*Your goal*: Display every line of the following listing in which the string "This" appears.

*Data listing*:
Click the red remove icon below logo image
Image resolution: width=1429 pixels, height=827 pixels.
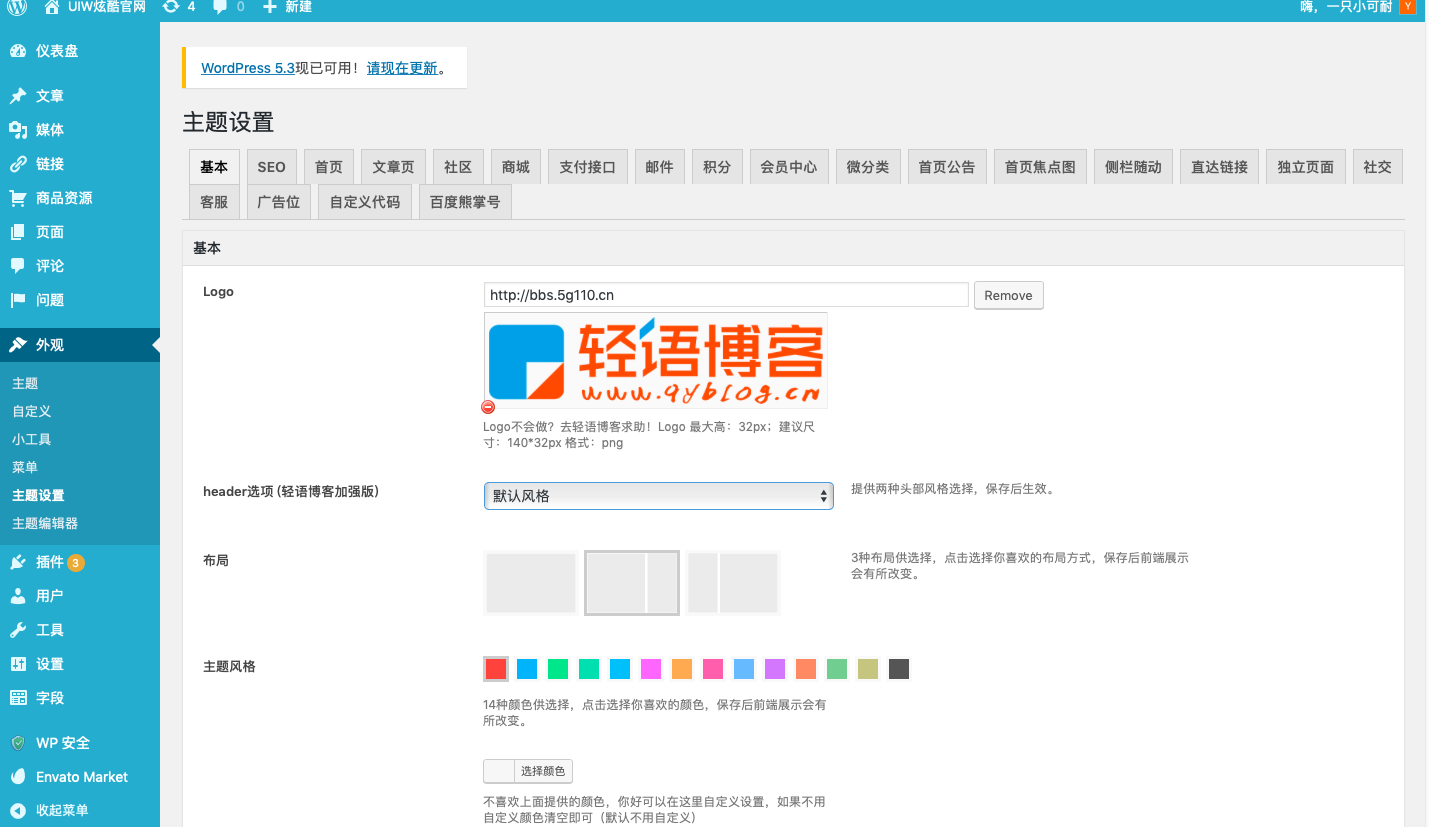click(488, 407)
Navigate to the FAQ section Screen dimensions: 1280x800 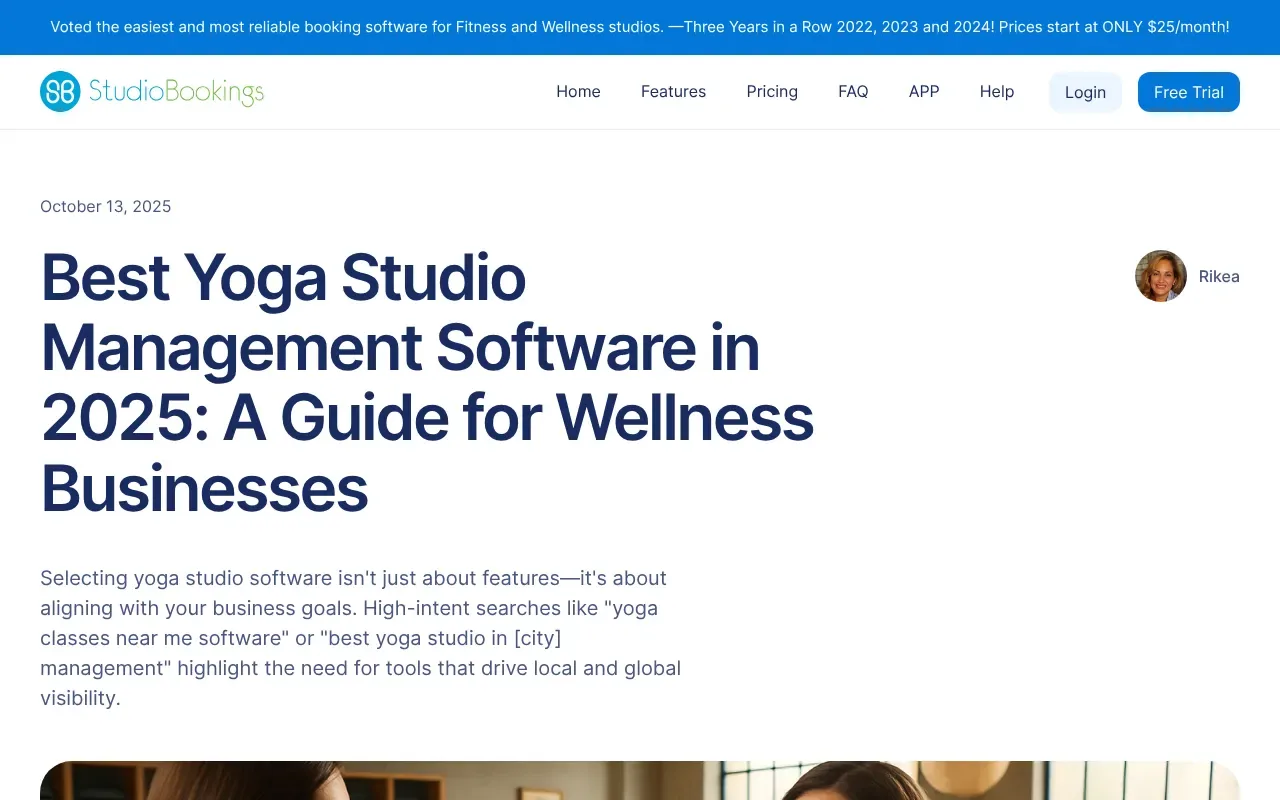[853, 92]
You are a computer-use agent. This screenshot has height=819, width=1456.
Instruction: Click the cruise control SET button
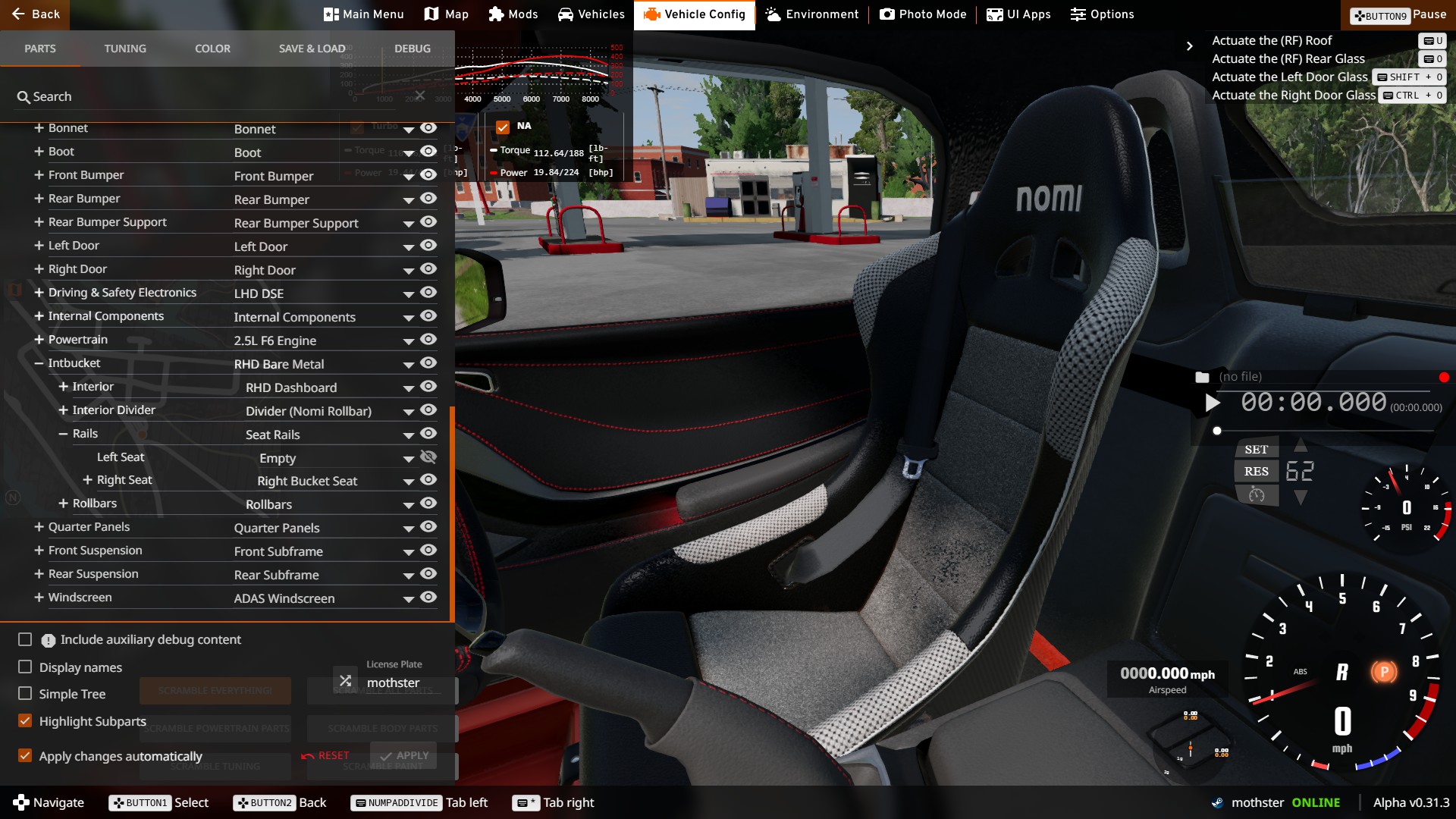(1256, 449)
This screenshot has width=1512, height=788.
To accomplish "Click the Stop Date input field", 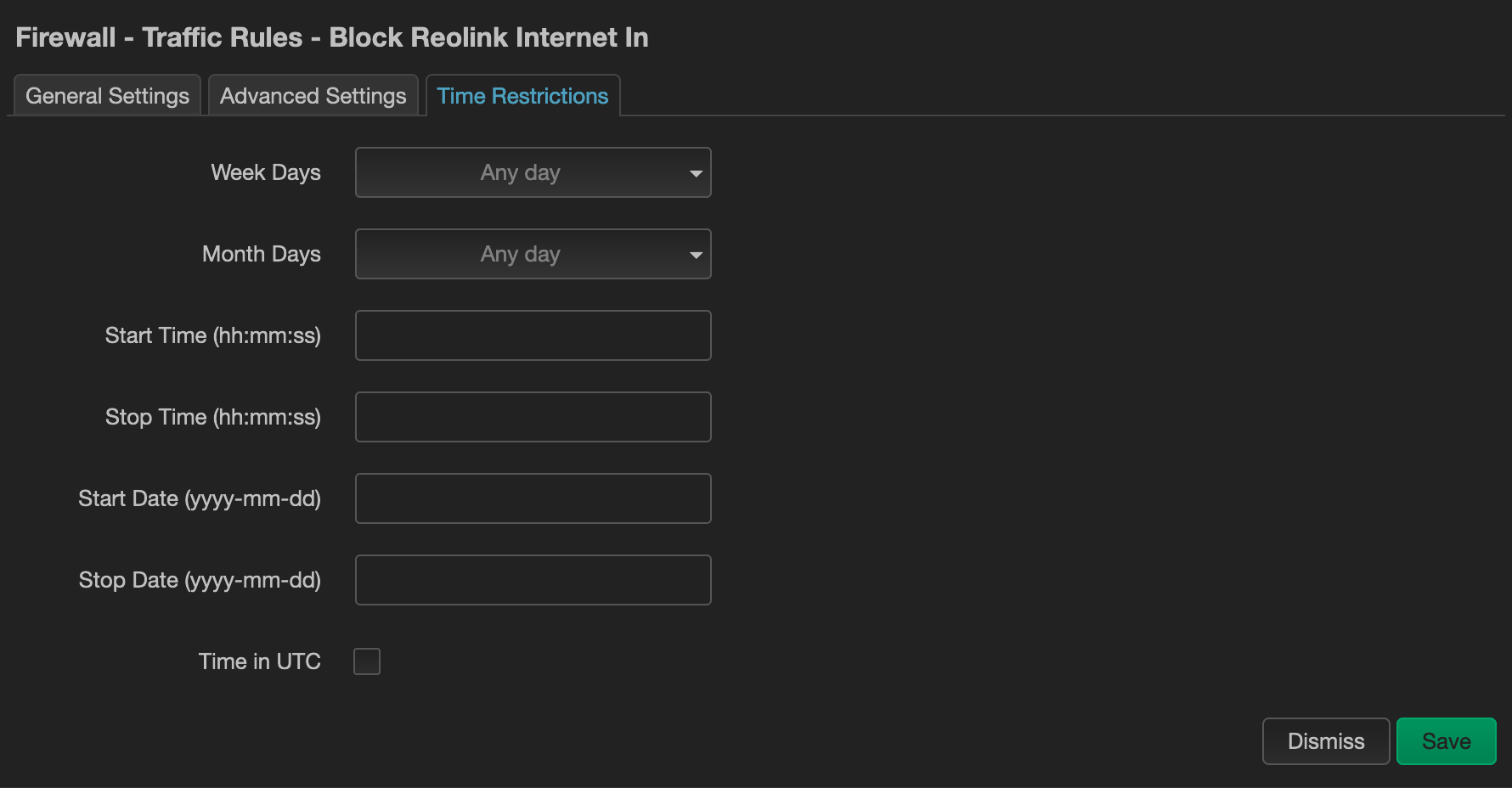I will (x=533, y=580).
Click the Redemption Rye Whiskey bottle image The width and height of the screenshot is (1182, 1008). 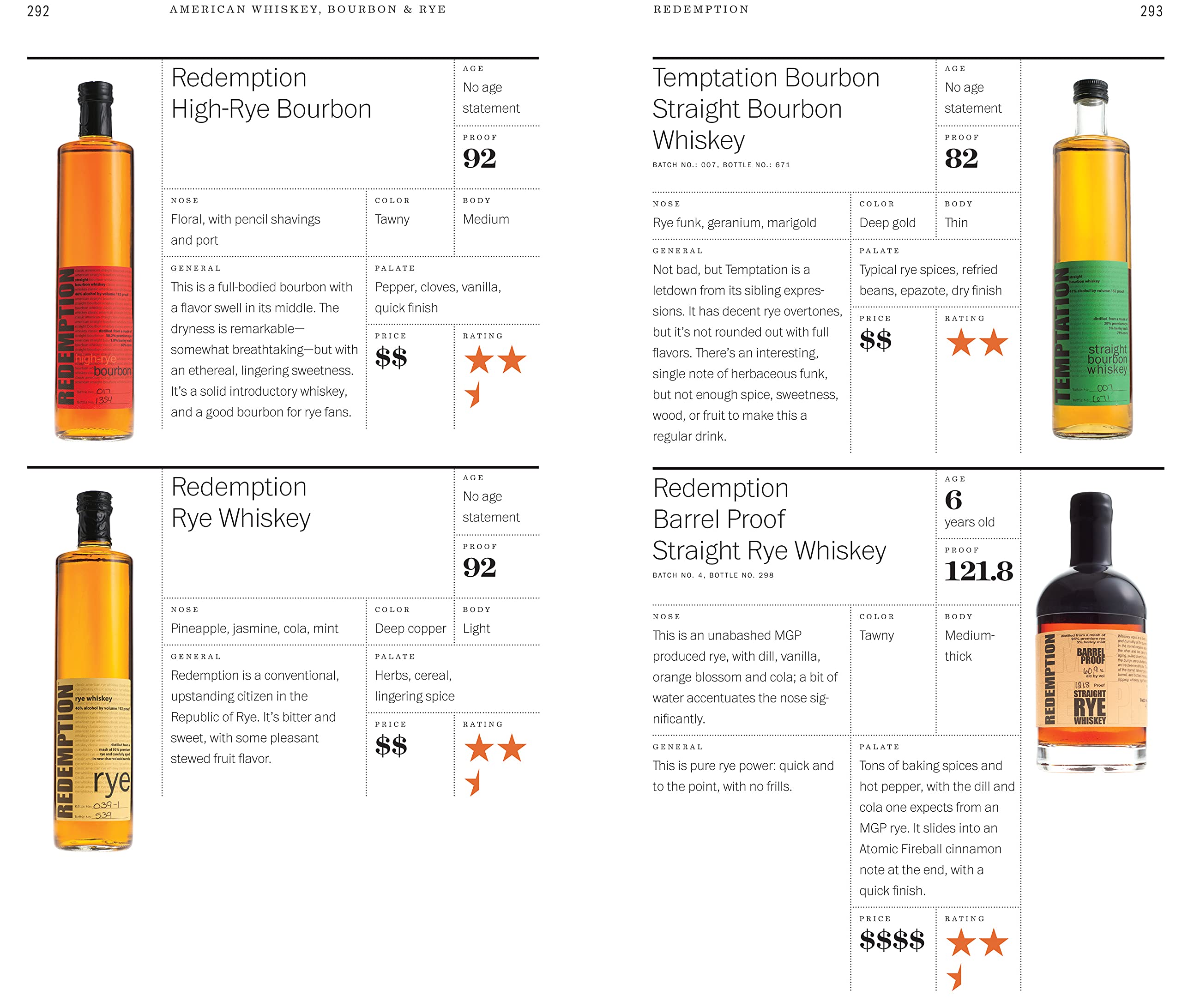[x=94, y=671]
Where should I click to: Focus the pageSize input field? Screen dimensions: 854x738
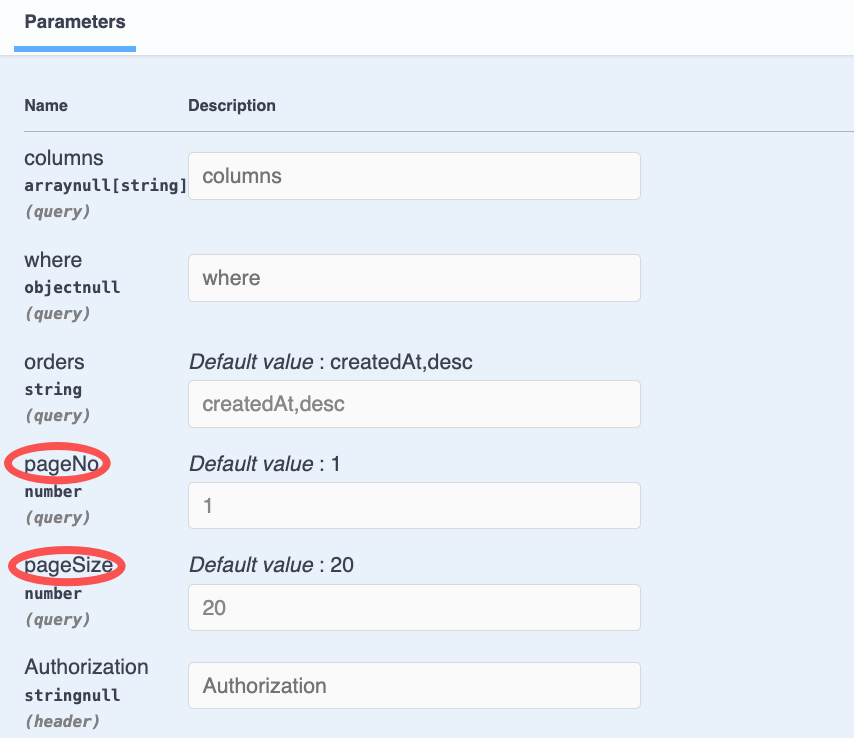(414, 608)

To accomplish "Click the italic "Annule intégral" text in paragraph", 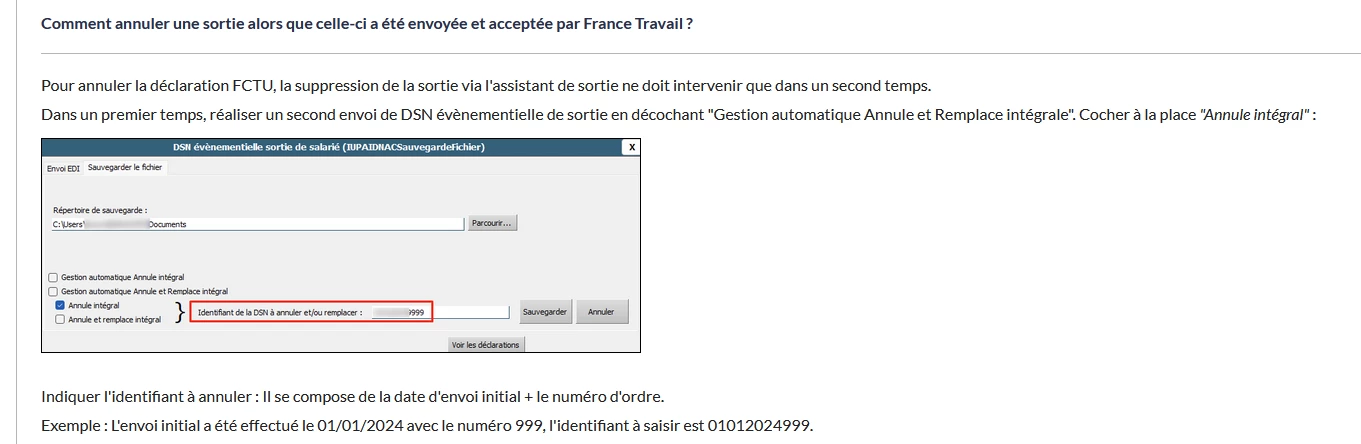I will pos(1254,115).
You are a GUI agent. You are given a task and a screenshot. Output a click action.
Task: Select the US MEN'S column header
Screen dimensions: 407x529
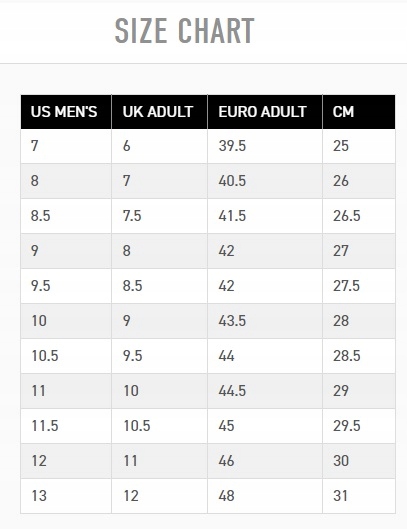[66, 112]
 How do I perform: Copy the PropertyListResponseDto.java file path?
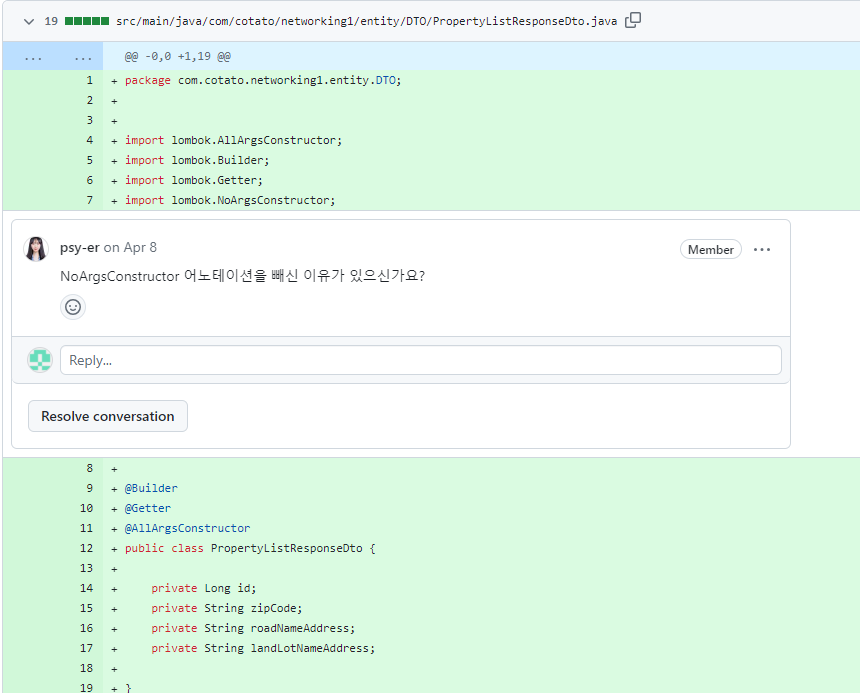click(633, 20)
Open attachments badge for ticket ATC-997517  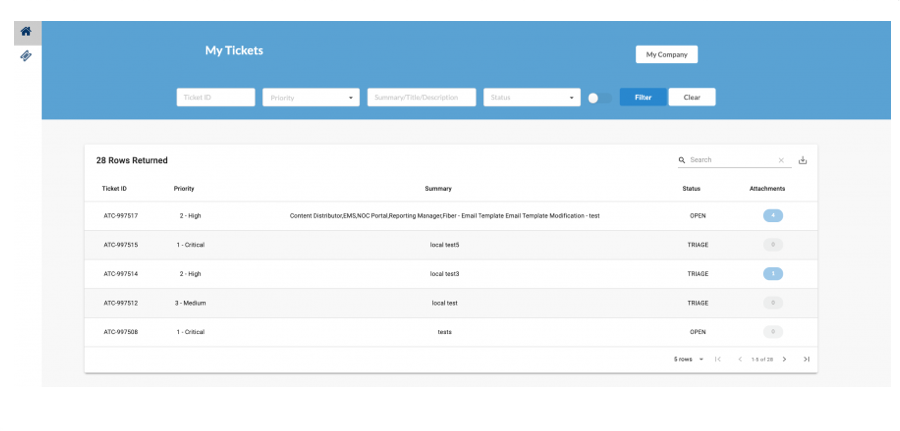772,216
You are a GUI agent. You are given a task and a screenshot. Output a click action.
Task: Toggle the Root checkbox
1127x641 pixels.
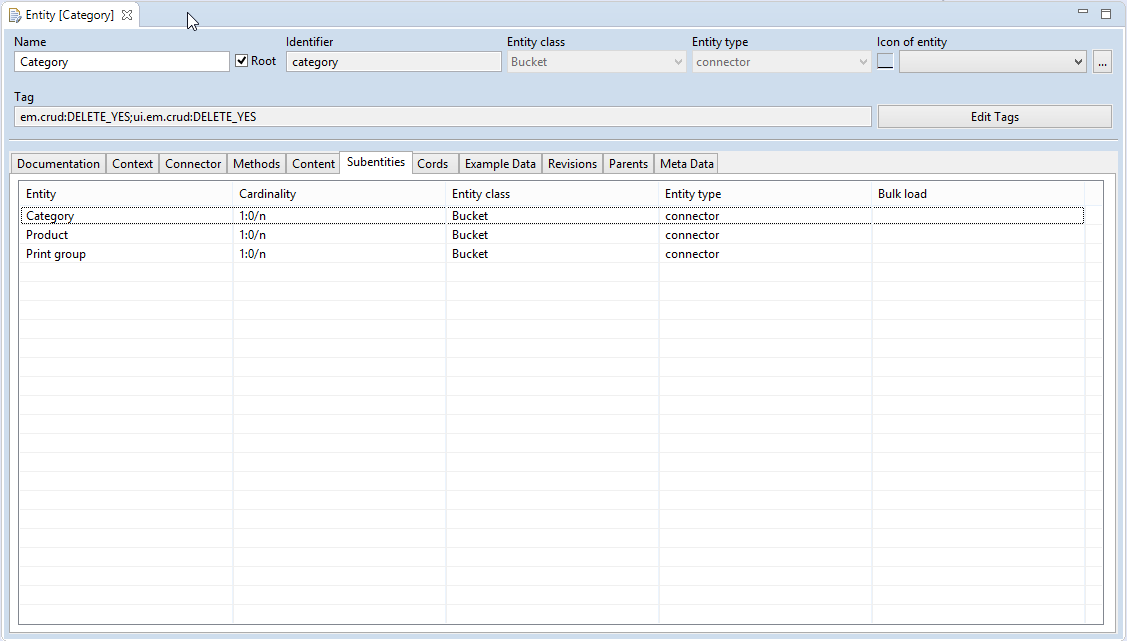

*Output*:
You are a computer-use agent. This screenshot has height=819, width=1456.
This screenshot has width=1512, height=788.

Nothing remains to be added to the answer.